“Troya Müzesi Açılışına Merkel ve Putin de Davet Edilmeli”

19 Ekim 2013

Zaman Gazetesi’nden Jülide Güngör, Çanakkale Onsekiz Mart Üniversitesi (ÇOMÜ) Arkeoloji Bölümü’nden Doç. Dr. Rüstem Aslan ile Troia Müzesi ve kaçırılan eserler üzerine bir röportaj gerçekleştirdi. Doç. Dr.

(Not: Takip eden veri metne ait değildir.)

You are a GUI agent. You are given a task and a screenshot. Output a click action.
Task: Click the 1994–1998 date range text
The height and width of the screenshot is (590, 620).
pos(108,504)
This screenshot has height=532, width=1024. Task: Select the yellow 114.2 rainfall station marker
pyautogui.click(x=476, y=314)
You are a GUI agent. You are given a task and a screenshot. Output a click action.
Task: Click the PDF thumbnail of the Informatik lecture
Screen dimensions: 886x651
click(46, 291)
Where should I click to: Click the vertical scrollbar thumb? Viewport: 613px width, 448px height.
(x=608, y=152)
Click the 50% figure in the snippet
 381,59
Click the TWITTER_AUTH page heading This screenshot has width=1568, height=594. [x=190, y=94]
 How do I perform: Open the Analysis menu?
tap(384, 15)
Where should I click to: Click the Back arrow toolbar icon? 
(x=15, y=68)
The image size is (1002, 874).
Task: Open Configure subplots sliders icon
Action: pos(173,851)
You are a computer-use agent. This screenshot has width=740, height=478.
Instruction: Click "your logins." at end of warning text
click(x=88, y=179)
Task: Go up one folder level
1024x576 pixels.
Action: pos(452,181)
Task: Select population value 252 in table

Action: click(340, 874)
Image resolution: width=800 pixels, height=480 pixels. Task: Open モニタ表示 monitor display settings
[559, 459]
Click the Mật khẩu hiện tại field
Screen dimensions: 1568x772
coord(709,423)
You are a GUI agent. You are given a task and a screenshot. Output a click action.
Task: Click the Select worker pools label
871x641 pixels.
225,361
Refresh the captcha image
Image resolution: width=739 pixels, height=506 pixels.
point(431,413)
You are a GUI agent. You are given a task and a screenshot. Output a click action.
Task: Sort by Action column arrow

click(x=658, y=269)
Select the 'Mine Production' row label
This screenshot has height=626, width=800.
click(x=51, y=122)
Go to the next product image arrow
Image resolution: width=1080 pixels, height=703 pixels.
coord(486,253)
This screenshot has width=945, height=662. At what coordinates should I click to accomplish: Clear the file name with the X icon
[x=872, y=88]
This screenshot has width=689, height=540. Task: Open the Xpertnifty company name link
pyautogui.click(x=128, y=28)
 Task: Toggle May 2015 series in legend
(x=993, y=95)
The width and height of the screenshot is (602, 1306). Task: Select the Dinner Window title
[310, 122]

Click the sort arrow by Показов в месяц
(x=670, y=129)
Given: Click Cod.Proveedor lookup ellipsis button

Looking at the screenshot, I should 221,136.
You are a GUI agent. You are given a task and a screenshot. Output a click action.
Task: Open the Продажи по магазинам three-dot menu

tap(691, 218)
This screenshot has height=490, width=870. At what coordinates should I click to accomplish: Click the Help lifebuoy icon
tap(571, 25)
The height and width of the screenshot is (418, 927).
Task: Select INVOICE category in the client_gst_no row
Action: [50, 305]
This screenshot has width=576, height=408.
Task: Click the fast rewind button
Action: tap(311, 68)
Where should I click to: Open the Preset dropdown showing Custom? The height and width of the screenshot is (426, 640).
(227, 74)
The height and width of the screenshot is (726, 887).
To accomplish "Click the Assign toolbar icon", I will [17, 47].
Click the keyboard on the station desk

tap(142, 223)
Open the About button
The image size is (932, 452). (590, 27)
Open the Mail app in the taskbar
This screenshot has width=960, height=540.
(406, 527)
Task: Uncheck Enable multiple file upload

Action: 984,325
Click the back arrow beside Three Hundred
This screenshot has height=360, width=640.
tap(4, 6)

Rüstem Aslan, kaçırılan Troia eserlerinin geri dönmesi için bir an önce uluslararası kampanyalar başlatılması gerektiğini, 2015 yılında açılması planlanan Troia Müzesi’nin açılışına kültürel savaş ganimeti tartışmalarını sürdüren Merkel ve Putin’in de davet edilmesi gerektiğini söyledi:

Troya Müzesi inşaatı geçtiğimiz günlerde resmen başladı. Müze açıldığında, Türkiye’den kaçırılan ve 44 farklı müze ve koleksiyona dağılan Troya eserlerinin geri dönmesi mümkün olacak. Doç. Dr. Rüstem Aslan’a göre müzenin açılışına, kültürel savaş ganimeti tartışmalarını sürdüren Merkel ve Putin de davet edilmeli.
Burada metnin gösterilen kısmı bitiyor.